Ich, der ich doch viel schöner war als er, wurde fast gar nicht beachtet, so große Mühe ich mir auch gab. Ich wechselte geradezu beängstigend häufig meine Krawatte, sorgte peinlich dafür, daß die Strümpfe in der Farbe zur Krawatte stimmten, band die Schnürbänder an den Halbschuhen zu höchst graziösen Schleifen.
Ich versuchte als angenehmer Gesellschafter zu glänzen, indem ich Kartenkunststücke machte, launige Schnurren erzählte, eine gedachte Zahl zu raten versuchte, auf einem mit Seidenpapier überzogenen Kamm trompetete, mir die Haare ins Gesicht strich und schwermütige Lieder sang. Ich bot mich an, Garn zu halten oder Ableger von Geranien zu besorgen. Alles umsonst.

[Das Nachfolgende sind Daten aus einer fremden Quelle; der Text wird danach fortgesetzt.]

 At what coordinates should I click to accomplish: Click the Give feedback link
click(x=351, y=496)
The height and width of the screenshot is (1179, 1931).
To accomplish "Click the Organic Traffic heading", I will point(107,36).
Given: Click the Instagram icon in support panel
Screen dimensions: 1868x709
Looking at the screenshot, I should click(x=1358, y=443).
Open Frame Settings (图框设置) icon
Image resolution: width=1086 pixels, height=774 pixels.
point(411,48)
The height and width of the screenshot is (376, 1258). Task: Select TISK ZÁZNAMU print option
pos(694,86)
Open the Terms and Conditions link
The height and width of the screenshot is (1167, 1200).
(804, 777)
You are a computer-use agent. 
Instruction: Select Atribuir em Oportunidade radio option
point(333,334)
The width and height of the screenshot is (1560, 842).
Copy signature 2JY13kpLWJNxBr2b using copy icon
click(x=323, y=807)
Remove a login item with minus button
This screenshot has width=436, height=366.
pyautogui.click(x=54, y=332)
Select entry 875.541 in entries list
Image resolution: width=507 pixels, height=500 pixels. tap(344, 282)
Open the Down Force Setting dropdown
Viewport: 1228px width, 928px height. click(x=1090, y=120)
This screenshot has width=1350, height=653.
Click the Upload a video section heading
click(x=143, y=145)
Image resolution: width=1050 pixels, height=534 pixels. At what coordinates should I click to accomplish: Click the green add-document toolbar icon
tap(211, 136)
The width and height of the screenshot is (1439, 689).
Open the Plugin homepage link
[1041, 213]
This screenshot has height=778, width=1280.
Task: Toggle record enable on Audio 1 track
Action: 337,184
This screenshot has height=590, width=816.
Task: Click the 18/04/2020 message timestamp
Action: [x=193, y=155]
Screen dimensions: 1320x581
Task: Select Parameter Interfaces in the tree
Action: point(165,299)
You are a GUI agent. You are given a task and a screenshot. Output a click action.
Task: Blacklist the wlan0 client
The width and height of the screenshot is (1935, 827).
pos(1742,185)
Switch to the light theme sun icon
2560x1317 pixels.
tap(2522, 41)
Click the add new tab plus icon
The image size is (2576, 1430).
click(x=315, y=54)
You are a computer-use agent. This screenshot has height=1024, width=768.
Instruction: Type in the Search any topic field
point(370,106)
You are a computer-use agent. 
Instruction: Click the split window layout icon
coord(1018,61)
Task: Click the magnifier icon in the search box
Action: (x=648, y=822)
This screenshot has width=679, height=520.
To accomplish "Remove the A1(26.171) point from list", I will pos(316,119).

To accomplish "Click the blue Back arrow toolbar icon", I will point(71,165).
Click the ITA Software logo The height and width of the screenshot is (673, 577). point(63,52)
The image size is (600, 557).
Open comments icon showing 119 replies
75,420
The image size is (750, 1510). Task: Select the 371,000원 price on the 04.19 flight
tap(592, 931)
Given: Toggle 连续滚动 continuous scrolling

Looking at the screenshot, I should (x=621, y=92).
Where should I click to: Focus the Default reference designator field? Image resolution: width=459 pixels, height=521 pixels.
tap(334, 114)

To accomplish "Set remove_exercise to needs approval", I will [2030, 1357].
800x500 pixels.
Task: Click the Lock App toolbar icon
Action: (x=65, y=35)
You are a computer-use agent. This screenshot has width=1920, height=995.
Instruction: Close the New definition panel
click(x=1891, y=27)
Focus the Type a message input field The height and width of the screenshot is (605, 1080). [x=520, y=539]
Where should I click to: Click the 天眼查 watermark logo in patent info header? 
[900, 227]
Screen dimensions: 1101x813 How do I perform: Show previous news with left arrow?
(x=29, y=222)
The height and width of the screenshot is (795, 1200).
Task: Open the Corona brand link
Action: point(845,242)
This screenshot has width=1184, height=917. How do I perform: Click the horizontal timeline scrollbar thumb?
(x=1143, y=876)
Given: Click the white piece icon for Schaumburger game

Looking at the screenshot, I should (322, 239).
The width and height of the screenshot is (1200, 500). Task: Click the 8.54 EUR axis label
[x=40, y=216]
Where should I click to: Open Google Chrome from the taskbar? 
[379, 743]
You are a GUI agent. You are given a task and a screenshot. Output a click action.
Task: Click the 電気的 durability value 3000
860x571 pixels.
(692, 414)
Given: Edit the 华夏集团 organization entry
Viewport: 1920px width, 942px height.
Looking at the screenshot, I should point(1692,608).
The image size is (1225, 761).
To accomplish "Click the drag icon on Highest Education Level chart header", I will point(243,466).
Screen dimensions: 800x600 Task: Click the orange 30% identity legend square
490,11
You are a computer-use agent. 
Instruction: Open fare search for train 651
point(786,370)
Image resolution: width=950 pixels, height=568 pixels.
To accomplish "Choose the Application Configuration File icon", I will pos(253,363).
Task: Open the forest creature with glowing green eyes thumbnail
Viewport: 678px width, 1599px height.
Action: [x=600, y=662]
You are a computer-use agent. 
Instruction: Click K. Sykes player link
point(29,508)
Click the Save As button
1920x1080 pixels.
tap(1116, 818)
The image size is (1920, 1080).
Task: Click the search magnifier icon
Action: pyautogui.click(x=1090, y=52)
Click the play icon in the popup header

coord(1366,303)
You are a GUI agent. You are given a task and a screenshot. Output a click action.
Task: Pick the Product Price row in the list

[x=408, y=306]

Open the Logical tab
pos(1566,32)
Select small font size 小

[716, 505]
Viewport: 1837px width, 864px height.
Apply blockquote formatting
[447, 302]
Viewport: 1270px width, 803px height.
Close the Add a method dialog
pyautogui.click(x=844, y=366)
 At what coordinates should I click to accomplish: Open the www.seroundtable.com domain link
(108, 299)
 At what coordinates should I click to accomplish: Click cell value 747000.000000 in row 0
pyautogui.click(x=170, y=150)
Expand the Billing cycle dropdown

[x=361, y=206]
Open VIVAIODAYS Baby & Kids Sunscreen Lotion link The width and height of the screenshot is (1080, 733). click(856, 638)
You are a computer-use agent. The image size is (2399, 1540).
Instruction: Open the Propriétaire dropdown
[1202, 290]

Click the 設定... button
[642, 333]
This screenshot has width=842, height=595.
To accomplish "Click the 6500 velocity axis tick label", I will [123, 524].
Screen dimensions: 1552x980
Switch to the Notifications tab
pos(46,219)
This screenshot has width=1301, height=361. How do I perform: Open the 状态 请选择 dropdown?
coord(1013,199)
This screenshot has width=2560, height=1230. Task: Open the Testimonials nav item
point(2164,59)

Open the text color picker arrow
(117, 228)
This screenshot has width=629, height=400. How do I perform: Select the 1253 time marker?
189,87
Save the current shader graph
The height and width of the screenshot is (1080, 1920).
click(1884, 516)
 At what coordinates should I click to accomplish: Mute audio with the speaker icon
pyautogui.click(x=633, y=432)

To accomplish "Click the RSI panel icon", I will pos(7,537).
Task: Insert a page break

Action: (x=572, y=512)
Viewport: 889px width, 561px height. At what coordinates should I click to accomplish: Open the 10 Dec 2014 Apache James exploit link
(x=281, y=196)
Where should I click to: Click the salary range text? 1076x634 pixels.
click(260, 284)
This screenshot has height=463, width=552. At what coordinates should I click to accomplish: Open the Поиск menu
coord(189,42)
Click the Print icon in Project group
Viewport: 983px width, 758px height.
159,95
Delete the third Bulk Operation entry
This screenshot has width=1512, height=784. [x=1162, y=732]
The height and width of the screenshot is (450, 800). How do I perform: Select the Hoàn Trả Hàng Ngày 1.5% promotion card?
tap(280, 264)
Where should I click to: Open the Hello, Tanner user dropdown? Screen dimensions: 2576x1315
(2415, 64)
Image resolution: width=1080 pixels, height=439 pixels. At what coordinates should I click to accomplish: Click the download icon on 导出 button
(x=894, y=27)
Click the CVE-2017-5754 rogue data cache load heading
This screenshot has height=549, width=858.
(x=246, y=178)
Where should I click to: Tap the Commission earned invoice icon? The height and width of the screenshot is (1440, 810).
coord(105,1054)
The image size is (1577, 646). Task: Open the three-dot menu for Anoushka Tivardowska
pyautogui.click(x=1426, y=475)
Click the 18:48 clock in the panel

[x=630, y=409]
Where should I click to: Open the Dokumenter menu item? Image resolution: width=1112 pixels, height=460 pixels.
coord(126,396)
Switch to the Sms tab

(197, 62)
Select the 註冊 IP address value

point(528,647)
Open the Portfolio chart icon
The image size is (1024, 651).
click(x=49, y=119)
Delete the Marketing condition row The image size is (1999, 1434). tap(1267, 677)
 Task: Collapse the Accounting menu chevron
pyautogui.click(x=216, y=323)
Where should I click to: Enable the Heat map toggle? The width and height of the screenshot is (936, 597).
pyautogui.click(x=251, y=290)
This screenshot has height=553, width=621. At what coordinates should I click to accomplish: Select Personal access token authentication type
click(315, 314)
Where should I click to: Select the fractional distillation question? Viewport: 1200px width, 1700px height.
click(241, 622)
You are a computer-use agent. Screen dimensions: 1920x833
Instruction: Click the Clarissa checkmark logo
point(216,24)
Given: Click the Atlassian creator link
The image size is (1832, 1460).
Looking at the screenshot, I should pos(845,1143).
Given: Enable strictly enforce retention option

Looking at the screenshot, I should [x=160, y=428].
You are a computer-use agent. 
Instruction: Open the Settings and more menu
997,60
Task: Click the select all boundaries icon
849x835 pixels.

Es gelang mir nicht, diesen Toni Bender auszustechen.
Ich beschloß, ihn mit einer gewissen Kälte zu behandeln.
Eines Tages erfuhr ich vom wackeren Turmwirt die Ursache von Tonis Erfolgen.
Er hatte es verstanden, sich ein unerhörtes Ansehen zu geben und so nebenbei verlauten lassen, er werde dafür sorgen, daß Caub wieder eine Attraktion in einem einwandfreien Elslein von Caub erhalte.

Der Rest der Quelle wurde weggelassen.